Whatever appears in the records should be given again exactly, down to the last mark.

Stored entries
◆ ◆ ◆ ◆ ◆
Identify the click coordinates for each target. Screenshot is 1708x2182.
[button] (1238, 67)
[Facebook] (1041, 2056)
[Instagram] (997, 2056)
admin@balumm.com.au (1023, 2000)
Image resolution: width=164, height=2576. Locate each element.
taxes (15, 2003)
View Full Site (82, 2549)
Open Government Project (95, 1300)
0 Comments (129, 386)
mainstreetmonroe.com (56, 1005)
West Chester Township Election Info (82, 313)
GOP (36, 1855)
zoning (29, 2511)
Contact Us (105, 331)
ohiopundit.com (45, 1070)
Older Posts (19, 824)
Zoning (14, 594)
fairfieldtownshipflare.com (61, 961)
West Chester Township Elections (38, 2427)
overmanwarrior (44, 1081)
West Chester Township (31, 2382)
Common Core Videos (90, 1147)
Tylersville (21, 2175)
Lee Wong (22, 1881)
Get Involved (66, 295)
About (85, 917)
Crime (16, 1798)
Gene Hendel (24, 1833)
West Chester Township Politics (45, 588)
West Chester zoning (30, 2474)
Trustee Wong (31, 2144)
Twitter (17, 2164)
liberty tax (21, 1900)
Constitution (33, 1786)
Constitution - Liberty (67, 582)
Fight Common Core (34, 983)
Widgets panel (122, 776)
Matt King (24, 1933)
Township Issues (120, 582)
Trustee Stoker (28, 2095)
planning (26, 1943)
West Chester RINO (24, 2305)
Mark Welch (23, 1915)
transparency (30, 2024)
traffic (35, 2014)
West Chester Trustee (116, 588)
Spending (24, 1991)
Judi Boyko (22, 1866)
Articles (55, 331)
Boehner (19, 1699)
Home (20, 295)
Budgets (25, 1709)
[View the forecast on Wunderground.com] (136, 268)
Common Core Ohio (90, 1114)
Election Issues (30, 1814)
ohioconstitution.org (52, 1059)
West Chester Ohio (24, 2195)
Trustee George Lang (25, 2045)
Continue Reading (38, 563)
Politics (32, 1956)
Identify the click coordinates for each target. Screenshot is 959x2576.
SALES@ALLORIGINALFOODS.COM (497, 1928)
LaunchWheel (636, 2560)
◆ ◆ ◆ ◆ ◆
• RESPONSE
Identify the click coordinates for each target. Screenshot is 1708x2182.
[button] (1238, 67)
[Facebook] (1041, 2056)
[Instagram] (997, 2056)
admin@balumm.com.au (1023, 2000)
Image resolution: width=164, height=2576. Locate each element.
taxes (15, 2003)
View Full Site (82, 2549)
Open Government Project (95, 1300)
0 Comments (129, 386)
mainstreetmonroe.com (56, 1005)
West Chester Township Election Info (82, 313)
GOP (36, 1855)
zoning (29, 2511)
Contact Us (105, 331)
ohiopundit.com (45, 1070)
Older Posts (19, 824)
Zoning (14, 594)
fairfieldtownshipflare.com (61, 961)
West Chester Township Elections (38, 2427)
overmanwarrior (44, 1081)
West Chester Township (31, 2382)
Common Core Videos (90, 1147)
Tylersville (21, 2175)
Lee Wong (22, 1881)
Get Involved (66, 295)
About (85, 917)
Crime (16, 1798)
Gene Hendel (24, 1833)
West Chester Township Politics (45, 588)
West Chester zoning (30, 2474)
Trustee Wong (31, 2144)
Twitter (17, 2164)
liberty tax (21, 1900)
Constitution (33, 1786)
Constitution - Liberty (67, 582)
Fight Common Core (34, 983)
Widgets panel (122, 776)
Matt King (24, 1933)
Township Issues (120, 582)
Trustee Stoker (28, 2095)
planning (26, 1943)
West Chester RINO (24, 2305)
Mark Welch (23, 1915)
transparency (30, 2024)
traffic (35, 2014)
West Chester Trustee (116, 588)
Spending (24, 1991)
Judi Boyko (22, 1866)
Articles (55, 331)
Boehner (19, 1699)
Home (20, 295)
Budgets (25, 1709)
[View the forecast on Wunderground.com] (136, 268)
Common Core Ohio (90, 1114)
Election Issues (30, 1814)
ohioconstitution.org (52, 1059)
West Chester Ohio (24, 2195)
Trustee George Lang (25, 2045)
Continue Reading (38, 563)
Politics (32, 1956)
Identify the click coordinates for each target. Screenshot is 959x2576.
SALES@ALLORIGINALFOODS.COM (497, 1928)
LaunchWheel (636, 2560)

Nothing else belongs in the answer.